Very good tip. I might try that, as my average HDD temperature has slowly climbed over the past month.


----------



## kdwebsol (Jan 29, 2006)

wje said:


> I put a small strip of foam running front-to-back on the top right side to seal off the intake side from the hot air. The temps are much lower, as much as 20 degrees at the fan.


Thanks for the tip. I am using a USB fan to cool my 622. I had it placed in the back centered and moved it to the left side. Much cooler now.

Thanks again for sharing.


----------



## Colininla (Jul 18, 2006)

Noticed my new 622 was running very hot in new BDI cabinet ( plexi door front - vented shelf - open back ) and found similar concerns on here. Thanks to a board suggestion, bought an Antec notebook cooler, hooked up the USB to the 622, and within hours - - the 622 was almost cool to the touch. Staples had the cooler on sale and with an extra rebate all was accomplished for less than ten dollars. 
c


----------



## Scotty (Aug 10, 2006)

My 622 is in an AV Cabinet under TV and was resting on older Sony DVD Player (7700) which is seldom used.

After an HDMI failure and a replacement 622 was received, I placed the 622 on a shelf by itself - two inches high (sitting on small props) and with an open back (removed back on the AV Cabinet). I added a room fan to the side of the cabinet to move the air from the Panasonic 50" plasma TV and the 622. This dropped temp.

Later I added a laptop cooler (Bytecc NC-500 V2) for about 16.95 plus tax & shipping and placed under 622. Runs off USB port of 622. Also found this suggestion on a forum. This has lowered temp (to the touch and also as indicated in 622). 

High Temp - 129
Low - 102
Average - 111

Average has dropped by about 5 degrees in only a few days.


----------



## BCGreg (Aug 3, 2006)

Are people running their laptop cooler 24/7, and using the front or rear port? 
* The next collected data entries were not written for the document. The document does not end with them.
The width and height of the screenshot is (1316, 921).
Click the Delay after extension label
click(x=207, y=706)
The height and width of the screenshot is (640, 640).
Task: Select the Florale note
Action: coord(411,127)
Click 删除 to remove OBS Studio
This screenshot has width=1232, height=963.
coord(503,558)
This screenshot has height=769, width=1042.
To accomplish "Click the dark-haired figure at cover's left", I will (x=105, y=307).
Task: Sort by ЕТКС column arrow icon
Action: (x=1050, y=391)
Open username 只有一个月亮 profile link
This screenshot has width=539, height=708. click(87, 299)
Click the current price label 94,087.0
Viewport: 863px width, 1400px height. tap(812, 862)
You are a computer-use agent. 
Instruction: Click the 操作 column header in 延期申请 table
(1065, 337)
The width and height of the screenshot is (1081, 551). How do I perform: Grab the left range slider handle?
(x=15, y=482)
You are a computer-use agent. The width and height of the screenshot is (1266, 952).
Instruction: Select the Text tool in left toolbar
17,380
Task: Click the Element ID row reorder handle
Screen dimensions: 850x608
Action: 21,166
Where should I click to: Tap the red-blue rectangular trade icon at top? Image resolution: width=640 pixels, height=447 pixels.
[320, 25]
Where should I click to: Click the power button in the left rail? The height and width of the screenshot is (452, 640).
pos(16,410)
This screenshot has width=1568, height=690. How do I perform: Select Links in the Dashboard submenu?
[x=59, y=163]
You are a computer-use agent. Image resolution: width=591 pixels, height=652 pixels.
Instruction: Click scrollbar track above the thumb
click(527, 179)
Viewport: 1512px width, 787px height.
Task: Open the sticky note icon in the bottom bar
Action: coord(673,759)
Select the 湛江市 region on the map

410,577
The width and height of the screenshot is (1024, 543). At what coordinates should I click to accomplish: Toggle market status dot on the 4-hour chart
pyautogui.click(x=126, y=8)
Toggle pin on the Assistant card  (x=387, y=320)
I also have a laptop cooler (Targus, $10 after rebates) but don't run it all the time. I use the front USB port with a PocketDISH and the rear is difficult to access.


----------



## Scotty (Aug 10, 2006)

BCGreg said:


> Are people running their laptop cooler 24/7, and using the front or rear port?
> 
> I also have a laptop cooler (Targus, $10 after rebates) but don't run it all the time. I use the front USB port with a PocketDISH and the rear is difficult to access.


I have been running it 24/7 using the rear USB. It is hot in our area in N. California!


----------